Police: 2 People Shot in Wisconsin Cemetery Shooting

The Racine Police Department told residents to stay away from Graceland Cemetery

NBCUniversal Media, LLC

Two people were shot at a cemetery south of Milwaukee on Thursday, police said.

Racine police described the shooting as a “critical” incident and urged people to stay away. Police said multiple shots were fired in the direction of a funeral service Thursday afternoon.

Sgt. Kristi Wilcox said a juvenile was treated and released and a second person was flown to a hospital in Milwaukee. It was not immediately known if any suspects were in custody.

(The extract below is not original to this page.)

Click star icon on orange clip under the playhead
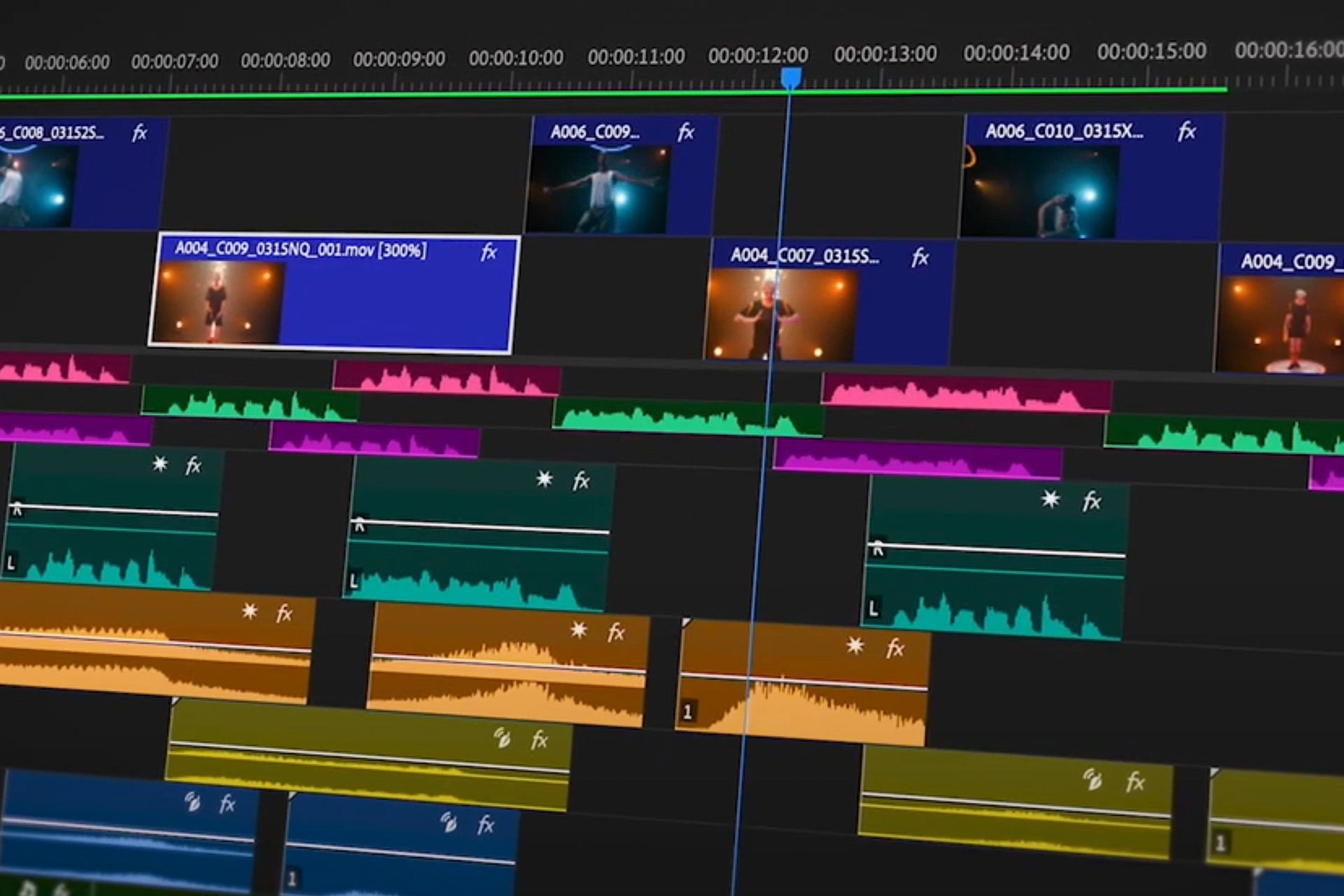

Racine police said on social media that numerous shots were fired about 2:30 p.m. at Graceland Cemetery in Racine, about 30 miles (48 kilometers) south of Milwaukee. Ascension All Saints Hospital, which is next to the cemetery, said it is treating an undisclosed number of victims from the shooting.

The shooting comes the day after a gunman killed his surgeon and three other people at a Tulsa medical office. It's the latest in a series of mass shootings in United States including the deadly school shooting in Uvalde, Texas, and an attack on a supermarket in Buffalo, New York.

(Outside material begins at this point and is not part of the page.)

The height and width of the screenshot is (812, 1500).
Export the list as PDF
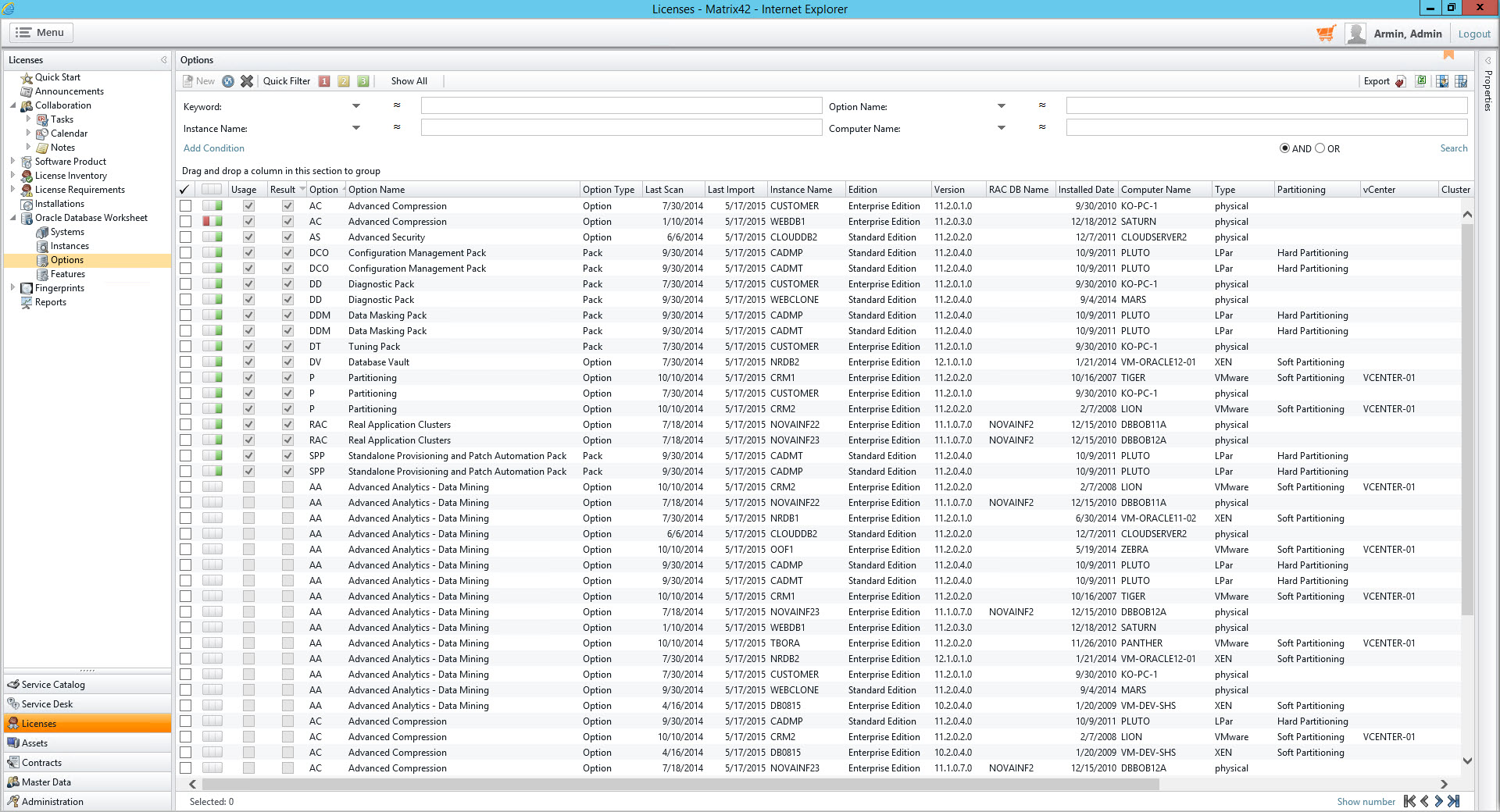1399,80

Ascension All Saints Hospital in Racine was on lockdown “out of an abundance of caution” following the shooting, the hospital said in a statement. It later lifted the lockdown.

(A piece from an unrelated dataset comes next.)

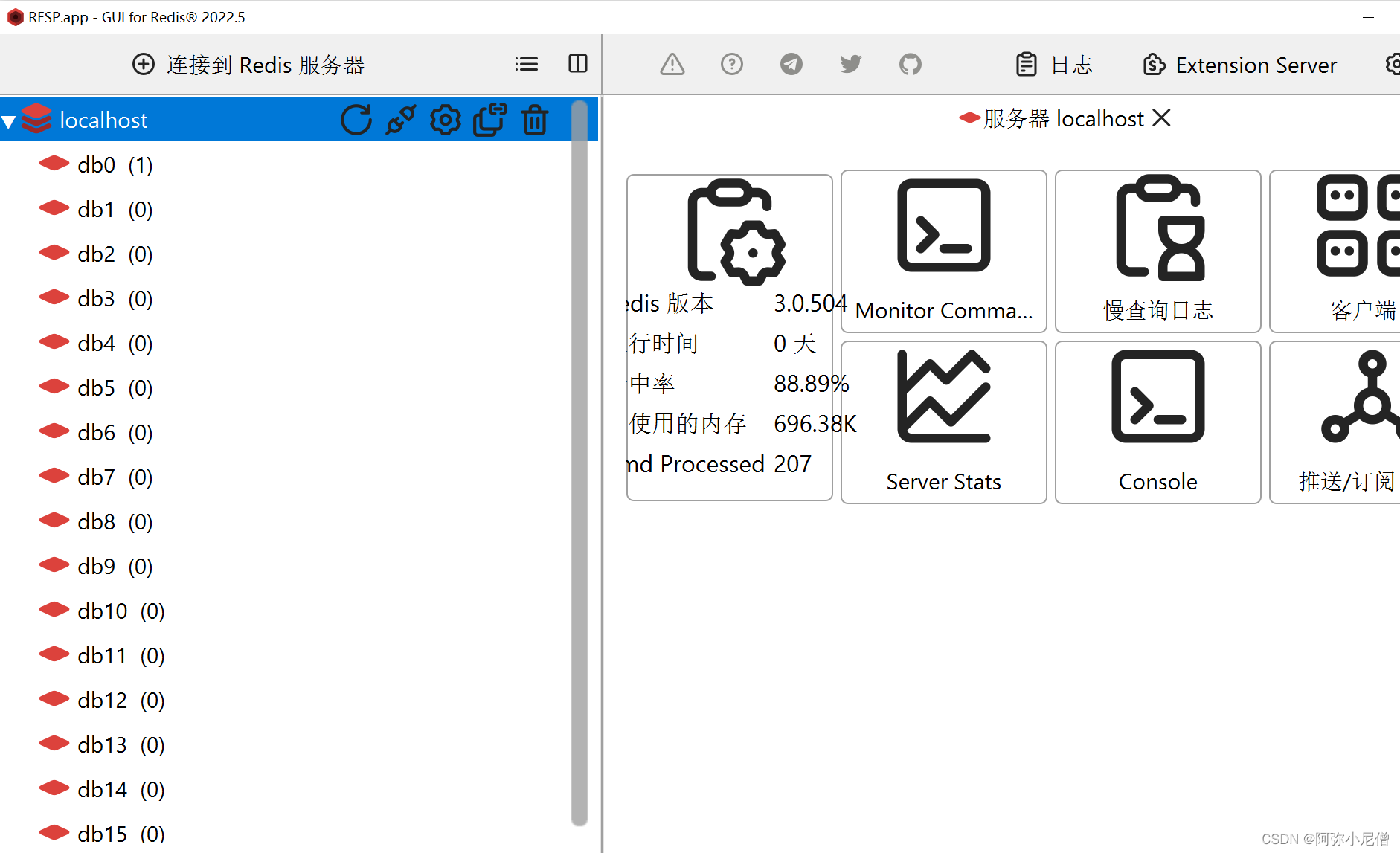Open connection settings for localhost
The image size is (1400, 853).
coord(445,119)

Racine Mayor Cory Mason released a statement saying the “heinous shooting at a cemetery while a family was already mourning the loss of a loved one is a new low for these perpetrators of violence in our community. The violence has got to stop!"

Mason said he was instructing the police department to actively enforce the city's juvenile curfew ordinance through the weekend, meaning anyone under 18 must be home by 11 p.m.

Area residents said they heard 20 to 30 shots, the Racine Journal Times reported.

Three young men who were playing basketball at Lockwood Park, immediately west of the cemetery, said they heard shots and the fence behind them was repeatedly hit.

Tre Brantley, one of the men, started running to his car the moment he heard shots. He and his brother, Kellyn Foster, both got into their car and ducked down, praying they wouldn’t get hurt.

“This has got to stop,” Brantley said of the gun violence.

The shooting occurred at the interment for Da’Shontay L. King Sr., who was fatally shot by Racine police May 20, King’s sister, Natasha Mullen said.

“We were at the gravesite trying to get prepared to bury him, and bullets started flying everywhere,” she told the Milwaukee Journal Sentinel.

Racine police officer fatally shot King, 37, during a traffic stop about two weeks ago. Police said they were carrying out a search warrant on a vehicle when King, who they said had a handgun, ran from the car. According to police, King ignored commands to drop the weapon and Officer Zachary B. Brenner shot him.

The Department of Justice is investigating the shooting.

Police are asking people to avoid the area in west Racine around the cemetery.

“After Columbine, after Sandy Hook, after Charleston, after Orlando, after Las Vegas, after Parkland, nothing has been done,” President Joe Biden said in a speech Thursday night. "This time, that can't be true. This time, we must actually do something.”